§ GIVEN INFORMATION
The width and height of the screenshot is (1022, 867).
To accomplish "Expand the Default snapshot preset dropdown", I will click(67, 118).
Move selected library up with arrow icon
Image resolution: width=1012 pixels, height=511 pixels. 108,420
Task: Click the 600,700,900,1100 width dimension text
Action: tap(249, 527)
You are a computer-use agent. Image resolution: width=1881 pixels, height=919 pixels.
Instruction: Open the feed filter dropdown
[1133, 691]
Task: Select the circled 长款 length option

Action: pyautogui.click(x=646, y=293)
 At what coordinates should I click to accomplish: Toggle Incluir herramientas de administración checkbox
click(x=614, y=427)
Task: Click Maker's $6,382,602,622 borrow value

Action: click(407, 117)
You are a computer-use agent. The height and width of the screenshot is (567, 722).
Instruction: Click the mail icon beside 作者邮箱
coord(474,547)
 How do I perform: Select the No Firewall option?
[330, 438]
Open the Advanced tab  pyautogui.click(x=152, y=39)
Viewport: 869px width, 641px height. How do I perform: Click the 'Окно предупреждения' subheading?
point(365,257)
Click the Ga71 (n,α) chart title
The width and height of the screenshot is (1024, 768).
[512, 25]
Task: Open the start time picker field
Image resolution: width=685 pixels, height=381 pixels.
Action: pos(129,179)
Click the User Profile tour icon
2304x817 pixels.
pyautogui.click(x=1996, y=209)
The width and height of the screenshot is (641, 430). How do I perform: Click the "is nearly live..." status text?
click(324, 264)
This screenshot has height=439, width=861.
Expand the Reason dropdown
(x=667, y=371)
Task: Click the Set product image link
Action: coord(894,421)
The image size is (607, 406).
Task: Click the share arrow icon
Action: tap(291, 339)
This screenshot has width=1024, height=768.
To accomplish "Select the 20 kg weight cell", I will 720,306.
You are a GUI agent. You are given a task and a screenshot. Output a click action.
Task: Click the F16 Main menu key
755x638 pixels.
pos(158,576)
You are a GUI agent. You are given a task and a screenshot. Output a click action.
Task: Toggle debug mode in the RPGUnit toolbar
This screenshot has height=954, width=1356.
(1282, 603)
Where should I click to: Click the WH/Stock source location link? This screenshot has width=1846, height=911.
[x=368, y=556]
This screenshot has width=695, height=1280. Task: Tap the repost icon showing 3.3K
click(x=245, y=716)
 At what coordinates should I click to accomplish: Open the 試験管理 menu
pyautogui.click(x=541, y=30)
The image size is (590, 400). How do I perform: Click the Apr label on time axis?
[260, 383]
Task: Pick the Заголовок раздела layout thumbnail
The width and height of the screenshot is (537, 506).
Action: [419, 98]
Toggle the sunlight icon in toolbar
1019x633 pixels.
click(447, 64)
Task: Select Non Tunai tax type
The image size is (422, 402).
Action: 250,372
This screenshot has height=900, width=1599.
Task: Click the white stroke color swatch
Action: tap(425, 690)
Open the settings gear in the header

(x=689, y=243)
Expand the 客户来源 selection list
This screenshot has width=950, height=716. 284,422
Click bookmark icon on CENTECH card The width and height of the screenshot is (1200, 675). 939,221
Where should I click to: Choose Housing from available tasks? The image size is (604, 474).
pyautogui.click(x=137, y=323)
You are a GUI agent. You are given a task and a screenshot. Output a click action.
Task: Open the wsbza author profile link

§ WHAT IS REQUIRED
Everything from the line with "How do I perform: Select" through the line with "Click bookmark icon" should be written out exactly as it appears above, end lines included, and nothing outside that range.

§ FINISHED EXERCISE
 How do I perform: Select the No Firewall option?
[330, 438]
Open the Advanced tab  pyautogui.click(x=152, y=39)
Viewport: 869px width, 641px height. How do I perform: Click the 'Окно предупреждения' subheading?
point(365,257)
Click the Ga71 (n,α) chart title
The width and height of the screenshot is (1024, 768).
[512, 25]
Task: Open the start time picker field
Image resolution: width=685 pixels, height=381 pixels.
Action: pos(129,179)
Click the User Profile tour icon
2304x817 pixels.
pyautogui.click(x=1996, y=209)
The width and height of the screenshot is (641, 430). How do I perform: Click the "is nearly live..." status text?
click(324, 264)
This screenshot has height=439, width=861.
Expand the Reason dropdown
(x=667, y=371)
Task: Click the Set product image link
Action: coord(894,421)
The image size is (607, 406).
Task: Click the share arrow icon
Action: tap(291, 339)
This screenshot has width=1024, height=768.
To accomplish "Select the 20 kg weight cell", I will 720,306.
You are a GUI agent. You are given a task and a screenshot. Output a click action.
Task: Click the F16 Main menu key
755x638 pixels.
pos(158,576)
You are a GUI agent. You are given a task and a screenshot. Output a click action.
Task: Toggle debug mode in the RPGUnit toolbar
This screenshot has height=954, width=1356.
(1282, 603)
Where should I click to: Click the WH/Stock source location link? This screenshot has width=1846, height=911.
[x=368, y=556]
This screenshot has width=695, height=1280. Task: Tap the repost icon showing 3.3K
click(x=245, y=716)
 At what coordinates should I click to accomplish: Open the 試験管理 menu
pyautogui.click(x=541, y=30)
The image size is (590, 400). How do I perform: Click the Apr label on time axis?
[260, 383]
Task: Pick the Заголовок раздела layout thumbnail
The width and height of the screenshot is (537, 506).
Action: [419, 98]
Toggle the sunlight icon in toolbar
1019x633 pixels.
click(447, 64)
Task: Select Non Tunai tax type
The image size is (422, 402).
Action: 250,372
This screenshot has height=900, width=1599.
Task: Click the white stroke color swatch
Action: tap(425, 690)
Open the settings gear in the header

(x=689, y=243)
Expand the 客户来源 selection list
This screenshot has width=950, height=716. 284,422
Click bookmark icon on CENTECH card The width and height of the screenshot is (1200, 675). 939,221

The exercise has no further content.